> [EXTRACT PROVIDED]
----

I am absolutely delighted to share the news with you that I am Artist in Residence at the University of Birmingham Winterbourne House and Gardens until May 2020.

 Winterbourne House and Gardens was a charming family home built in 1904 in the Arts and Crafts style. The last family to live in it bequeathed it to the University of Birmingham who used it for accommodation, offices and to teach botany from. In 2006 it got a new lease of life and has gone on to become a Grade II Garden of National Importance and now the house has full museum status. It is a treasure hidden away in the center of urban Birmingham.

 I feel very lucky and privileged to be able to spend the next 18 months walking the public and private paths painting and drawing what I see. I am trying to ease into the project without giving myself too many restraints on what I make of it (painting, patterns, textile work) there is abundant inspiration – but for now I’m seeing where the work leads me by letting the grounds inspire what I do first .

And this was the first little plot that made my heart beat faster – this cute little shed hidden away from public access (unless you study with the RHS) It was used by the BBC for a gardening programme years ago.

----

> [WORK TO COMPLETE]
(1) Please copy the Winterbourne residency post starting with "I am absolutely" and going on through "until May 2020.", switching "delighted" to "thrilled".
(2) Pick up the Winterbourne residency post after its final sentence and write how it goes on.

----

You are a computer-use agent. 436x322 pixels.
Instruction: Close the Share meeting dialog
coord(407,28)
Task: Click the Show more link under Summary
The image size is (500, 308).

----

> [OUTPUTS IN ORDER]
(1)
I am absolutely thrilled to share the news with you that I am Artist in Residence at the University of Birmingham Winterbourne House and Gardens until May 2020.

(2)
Yesterday I sat in the sunshine and got most of this piece sketched in – the hardest part is always beginning, so that’s done now!

My residency will evolve to include all kinds of offerings at Winterbourne during the 18 months and finale with an exhibition in May 2020.

I will be sharing this journey on my new Artist in Residence (artist_winterbournehg)Instagram page : www.instagram.com/artist_winterbournehg/ 

 and also on my personal Instagram page: http://www.instagram.com/claire_leggett/and here on the blog

I’d love you to join with me in this exciting chapter; I will be working on site regularly – so please come up to the studio above the bookshop or say hello if you spot me around the grounds – below is my Artist Statement for good measure.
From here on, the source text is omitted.